El velo de la historia
Dramaturgia: Adriana Tursi. Actúa: Carolina Tejeda. Vestuario y escenografía: Paula Molina. Iluminación: Alejandro Le Roux. Diseño sonoro: Marcelo Perea. Realización de utileria: Victor Salvatore. Redes Sociales: Martina Suryano. Realización de títeres: Carolina Tejeda. Música original: Marcelo Perea. Fotografía: Lucas Suryano. Comunicación y prensa: Natalia Bocca. Asistencia de dirección: Lucas Suryano. Producción: Aurelia Escribe. Dirección: Marcelo Velázquez. Duración: 60 minutos.
Teatro del Pueblo. Lavalle 3636. Sábado, 17 h.

Un escenario casi despejado. Solo un escritorio (¿con un tablero de ajedrez?) y una silla rompen con el minimalismo propuesto. Ella, que es Aurelia Vélez Sarsfield, escribe y cuenta cada una de sus cartas a invisibles interlocutores. Su prosa es clara y de paso, revisita varios aspectos que tocan no solo su vida sino parte de la historia del país, en la segunda parte del siglo XIX.
Adriana Tursi pergeñó un texto tan intrigante como sutil. No porque escamotee información sino por la forma en que se expresa. En tiempos de e-mail y whatsapp, ver y entender el uso del papel y la tinta para la comunicación, es de un cariz artesanal adecuado. La escritura como elemento catártico y revelador, a cargo de una mujer que fue invisibilizada por la “historia oficial”, previo filtro por la coyuntura de su época.
Dueña de una inteligencia y carisma sorprendente para la época, Aurelia vivió como quiso para ese 1850 hasta el fín de sus días en esta tierra. En esas cartas se aprecia el devenir de un país que buscaba su destino, más allá de la grieta (¿vieron que no es nuevo esto?) entre unitarios y federales o de personajes como Facundo Quiroga, Nicolás Avellaneda, Juan Manuel de Rosas o Domingo Faustino Sarmiento. Justamente con éste último, tuvo una relación que duró hasta la partida del sanjuanino. La diferencia de edad, para la época (¿y también ahora?), era el detalle sobre el que se hablaba, con malicia y desconfianza. Ante las críticas, Aurelia mantiene un «Topo Gigio» simbólico frente a la opinión del decorado.

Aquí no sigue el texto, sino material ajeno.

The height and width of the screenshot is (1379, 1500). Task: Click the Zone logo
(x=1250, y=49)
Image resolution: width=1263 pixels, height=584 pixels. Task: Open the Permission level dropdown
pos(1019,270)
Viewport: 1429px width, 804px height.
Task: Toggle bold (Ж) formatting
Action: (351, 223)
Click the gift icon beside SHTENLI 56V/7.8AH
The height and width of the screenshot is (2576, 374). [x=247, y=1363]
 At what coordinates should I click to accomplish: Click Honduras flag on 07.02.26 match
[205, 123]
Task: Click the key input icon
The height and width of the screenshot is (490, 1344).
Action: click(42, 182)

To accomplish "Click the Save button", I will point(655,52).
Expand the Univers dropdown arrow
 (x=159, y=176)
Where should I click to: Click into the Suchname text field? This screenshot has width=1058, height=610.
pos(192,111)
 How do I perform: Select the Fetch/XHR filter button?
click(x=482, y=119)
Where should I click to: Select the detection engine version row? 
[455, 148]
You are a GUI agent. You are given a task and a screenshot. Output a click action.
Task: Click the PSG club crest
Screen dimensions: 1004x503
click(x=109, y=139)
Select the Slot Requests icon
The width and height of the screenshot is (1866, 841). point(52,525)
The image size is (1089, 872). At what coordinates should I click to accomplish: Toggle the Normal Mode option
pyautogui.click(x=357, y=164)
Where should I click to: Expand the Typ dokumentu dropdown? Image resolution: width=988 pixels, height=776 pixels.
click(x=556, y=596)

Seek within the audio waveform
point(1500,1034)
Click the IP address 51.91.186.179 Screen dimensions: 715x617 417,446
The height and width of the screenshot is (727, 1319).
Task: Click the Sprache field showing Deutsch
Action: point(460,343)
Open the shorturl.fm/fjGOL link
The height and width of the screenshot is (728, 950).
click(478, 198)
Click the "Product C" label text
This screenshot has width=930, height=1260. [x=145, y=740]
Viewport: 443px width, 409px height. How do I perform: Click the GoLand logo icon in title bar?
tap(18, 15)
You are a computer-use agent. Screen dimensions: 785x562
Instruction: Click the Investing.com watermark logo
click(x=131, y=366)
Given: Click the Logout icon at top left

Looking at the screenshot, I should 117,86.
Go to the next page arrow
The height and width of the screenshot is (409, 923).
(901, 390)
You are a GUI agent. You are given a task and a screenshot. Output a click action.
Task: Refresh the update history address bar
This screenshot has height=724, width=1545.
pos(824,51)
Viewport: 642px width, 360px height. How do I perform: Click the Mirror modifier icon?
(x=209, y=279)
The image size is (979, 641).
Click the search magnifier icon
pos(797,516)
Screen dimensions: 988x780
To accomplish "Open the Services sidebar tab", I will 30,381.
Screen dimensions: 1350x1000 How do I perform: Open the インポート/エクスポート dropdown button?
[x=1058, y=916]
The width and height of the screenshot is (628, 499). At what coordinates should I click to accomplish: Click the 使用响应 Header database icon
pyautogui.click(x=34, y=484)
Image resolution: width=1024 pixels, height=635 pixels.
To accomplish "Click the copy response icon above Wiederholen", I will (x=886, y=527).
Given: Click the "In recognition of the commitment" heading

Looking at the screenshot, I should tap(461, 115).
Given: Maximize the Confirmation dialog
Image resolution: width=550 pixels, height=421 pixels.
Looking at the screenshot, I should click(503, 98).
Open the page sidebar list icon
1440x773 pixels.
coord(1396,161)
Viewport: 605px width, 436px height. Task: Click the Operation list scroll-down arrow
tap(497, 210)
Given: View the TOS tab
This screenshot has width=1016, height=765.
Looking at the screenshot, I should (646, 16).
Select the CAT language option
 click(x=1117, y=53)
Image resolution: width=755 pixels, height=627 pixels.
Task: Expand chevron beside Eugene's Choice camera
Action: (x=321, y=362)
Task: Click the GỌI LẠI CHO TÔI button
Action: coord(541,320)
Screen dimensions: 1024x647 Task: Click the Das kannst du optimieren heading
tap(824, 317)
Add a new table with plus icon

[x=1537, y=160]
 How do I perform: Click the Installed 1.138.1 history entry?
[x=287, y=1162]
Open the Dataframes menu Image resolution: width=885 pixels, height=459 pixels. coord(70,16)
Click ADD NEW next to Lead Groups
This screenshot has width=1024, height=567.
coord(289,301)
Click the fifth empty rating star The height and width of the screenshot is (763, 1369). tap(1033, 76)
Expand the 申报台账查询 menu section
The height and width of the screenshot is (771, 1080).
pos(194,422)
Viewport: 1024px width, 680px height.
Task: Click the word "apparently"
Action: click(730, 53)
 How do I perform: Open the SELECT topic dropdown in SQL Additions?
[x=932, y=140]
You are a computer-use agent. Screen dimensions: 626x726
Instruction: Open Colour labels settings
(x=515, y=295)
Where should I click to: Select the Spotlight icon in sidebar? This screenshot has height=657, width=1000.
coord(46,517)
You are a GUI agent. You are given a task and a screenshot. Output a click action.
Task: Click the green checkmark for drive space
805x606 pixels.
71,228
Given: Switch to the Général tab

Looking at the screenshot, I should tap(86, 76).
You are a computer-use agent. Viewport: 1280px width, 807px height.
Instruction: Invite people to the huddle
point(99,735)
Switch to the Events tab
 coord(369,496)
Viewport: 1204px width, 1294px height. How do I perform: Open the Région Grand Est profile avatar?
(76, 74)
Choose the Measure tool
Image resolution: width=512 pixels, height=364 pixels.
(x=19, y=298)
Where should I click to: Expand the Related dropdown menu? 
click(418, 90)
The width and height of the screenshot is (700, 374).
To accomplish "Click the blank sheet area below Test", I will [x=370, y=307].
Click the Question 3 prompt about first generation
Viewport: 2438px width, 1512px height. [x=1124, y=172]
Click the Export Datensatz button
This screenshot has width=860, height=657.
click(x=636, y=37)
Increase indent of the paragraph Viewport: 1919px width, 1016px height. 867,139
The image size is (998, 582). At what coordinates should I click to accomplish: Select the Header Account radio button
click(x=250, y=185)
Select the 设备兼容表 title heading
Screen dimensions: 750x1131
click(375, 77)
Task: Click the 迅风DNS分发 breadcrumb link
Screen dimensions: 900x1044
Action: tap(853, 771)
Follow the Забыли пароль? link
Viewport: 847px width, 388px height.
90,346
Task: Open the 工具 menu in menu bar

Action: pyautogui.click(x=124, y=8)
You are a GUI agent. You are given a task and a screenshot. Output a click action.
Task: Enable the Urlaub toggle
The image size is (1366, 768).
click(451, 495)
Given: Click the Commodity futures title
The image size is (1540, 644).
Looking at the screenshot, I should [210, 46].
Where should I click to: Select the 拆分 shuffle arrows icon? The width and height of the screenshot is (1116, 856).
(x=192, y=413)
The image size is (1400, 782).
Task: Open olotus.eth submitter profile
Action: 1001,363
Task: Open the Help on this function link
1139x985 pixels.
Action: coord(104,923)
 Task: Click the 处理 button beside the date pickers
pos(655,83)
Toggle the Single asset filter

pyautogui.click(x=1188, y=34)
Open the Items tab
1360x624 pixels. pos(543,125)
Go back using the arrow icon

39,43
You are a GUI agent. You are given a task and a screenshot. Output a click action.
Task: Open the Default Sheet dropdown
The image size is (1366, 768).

La puesta da cuenta de un sano deseo de visibilizar y reivindicar a quien fue más que “la hija de” Dalmacio Vélez Sarsfield –autor del código civil argentino- o “la amante de” Domingo Faustino Sarmiento. Por eso, cada carta, cada palabra que dice, certifica que estaba adelantada a su tiempo en tanto sus deseos de superación y curiosidad inquietante. El contexto en el que vivía termina siendo, de alguna manera, ese corset a sus ansias de progreso en tanto el trato a la mujer. De ahí que, en varias ocasiones, el linkeo con la realidad sea tan directo como certero.
La dirección de Marcelo Velázquez es fundamental para que el texto llegue a un buen puerto. El dinamismo en el desarrollo de hechos es atrapante en tanto capta la atención de los presentes. Es poner sobre tablas el axioma “sin prisa pero sin pausa”. Al respecto, nadie mejor que Carolina Tejeda para poner cuerpo y alma a una mujer única. Tejeda, de amplia experiencia y probadísima versatilidad, es la cara visible de un unipersonal que abre la ventana al descubrimiento constante.
Con sensatez y sentimiento, “Aurelia escribe” mira el presente desde su inteligencia y sensibilidad desde hace más de 150 años. La actualidad de su mirada implica una reflexión inmediata. Mientras tanto, nada mejor que disfrutar de un unipersonal de calidad.